Now it looks like I have to add multiple-antibiotic resistant (MAR) bacteria to the list of likely contaminants of conventional supermarket meats.   Reuters reports that researchers have found that conventional grocery meat frequently has significant levels of bacteria resistant to antibiotics. 

The Arizona-based Translational Genomics Research Institute (TGRI) tested 136 meat samples from 26 grocery stores in Illinois, Florida, California, Arizona and Washington D.C..  They found that the meat had high levels of Staphylococcus aureus (S. aureus), and more than half of the bacteria tested had resistance to multiple antibiotics.

"The study found that in 96 percent of the meats with staph bacteria the bacteria were resistant to at least one type of antibiotic, and 52 percent were resistant to three or more types. "
"Of all the types of meats where bacteria was resistant to three or more antibiotics in the study, turkey was the most resistant, followed by pork, beef and then chicken. "
While you can kill these bacteria easily by cooking the meat properly,  you also can spread these bacteria by handling the meat then other foods or objects.  You can prevent the spread of these microbes by washing hands and counters before and after handling meat and keeping other foods away from uncooked meat.

Apparently the FDA knows about this:

A spokeswoman for the Food and Drug Administration said that the agency was aware of the TGRI findings, and similar studies of antibiotic-resistant bacteria in meats, and was working with the U.S. Agriculture Department and Centers for Disease Control and Prevention on the causes and effects.

"FDA has been monitoring the situation. The TGRI study points out that the public health relevance of the findings is unclear. FDA continues to work with CDC and USDA to better understand this issue," the FDA spokeswoman said.
To give the foot-dragging bureaucrats a leg-up on this problem, I can think of two well-documented main sources for these bacteria: 1) treated (drinking) water containing multiple-antibiotic resistant (MAR) bacteria may be used to wash meat products in meat-processing facilities, and 2) confined animal feeding operations.  When you confine animals and hold large numbers in close quarters, while feeding them a grain-based, inappropriate diet, you create a breeding ground for infectious microbes. 

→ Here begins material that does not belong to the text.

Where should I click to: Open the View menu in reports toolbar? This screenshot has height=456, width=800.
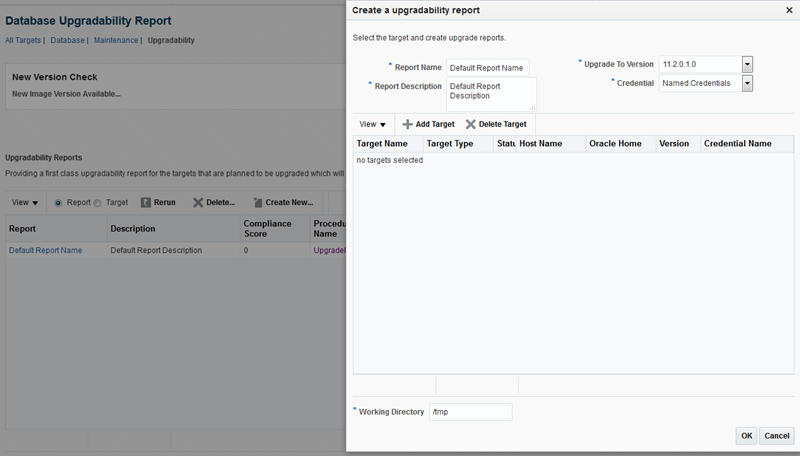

Simply put, we could stop directly or indirectly subsidizing pharmaceutical houses and corn-based animal feeding operations, which would save taxpayers money, reduce federal deficit spending, and make drug-laced CAFOs uneconomical compared to drug-free pasture-based operations.  This would encourage the growth of pasture-based animal operations, which when properly managed can reverse desertification and produce animal products of superior nutritional value in terms of omega-3 fatty acids, vitamins, and minerals.  The land, animals, and people will all be healthier as a result.

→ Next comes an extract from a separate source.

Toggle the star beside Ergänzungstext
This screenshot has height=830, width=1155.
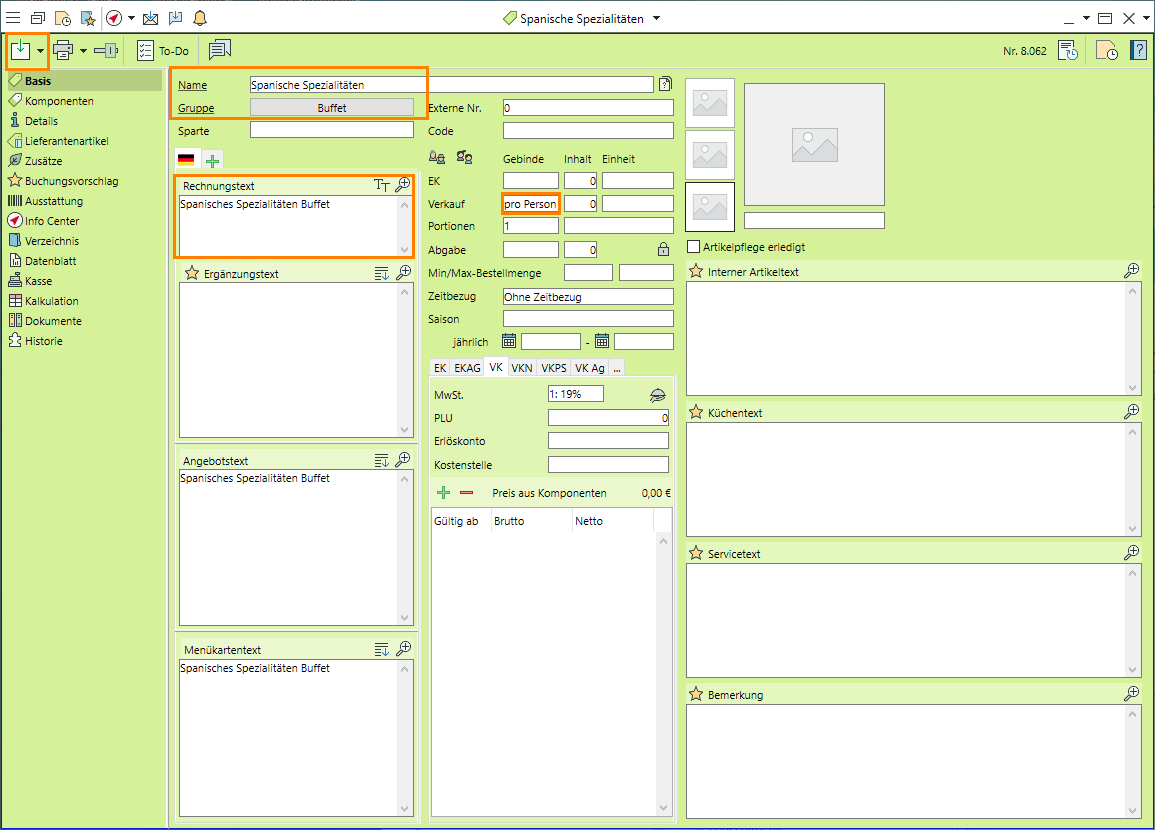click(192, 273)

While the FDA et al go about taking their time "to better understanding this issue," it appears you can reduce your exposure to these microbes by implementing these strategies:


1.  If eating conventional meats, eat less turkey and pork compared to beef and chicken.  Previously I have recommended pork over chicken because pork has a better fatty acid profile than chicken (less omega-6), but now appears that pork presents a greater microbial hazard.  Hence you may want to choose chicken over pork, and remove the chicken skin to minimize omega-6 intake.
2.  Consider buying meat frozen or freezing it after purchase, because freezing can reduce microbial concentrations by up to 97-99%.
3.  Eat more whole cuts of meat and less ground meat, since ground meats may have bacteria in them whereas whole cuts will generally only have bacteria on the outside surfaces.
4. Wash your hands and counters after handling uncooked conventional meats.
5.  Cook conventional meat adequately.
6.  Whenever possible, get grain-fed meats from animals raised without antibiotics. You can get them from local farmers, butcher shops, and some 'natural' markets.  In Arizona, Sprouts Market and Sunflower Market both sell grain-fed meats from animals raised without antibiotics.  Animals raised without antibiotics very likely have lower counts of antibiotic-resistant microbes. 
7.  When economically practical, buy meat directly from farmers who raise their animals without antibiotics on pasture or species-appropriate diets.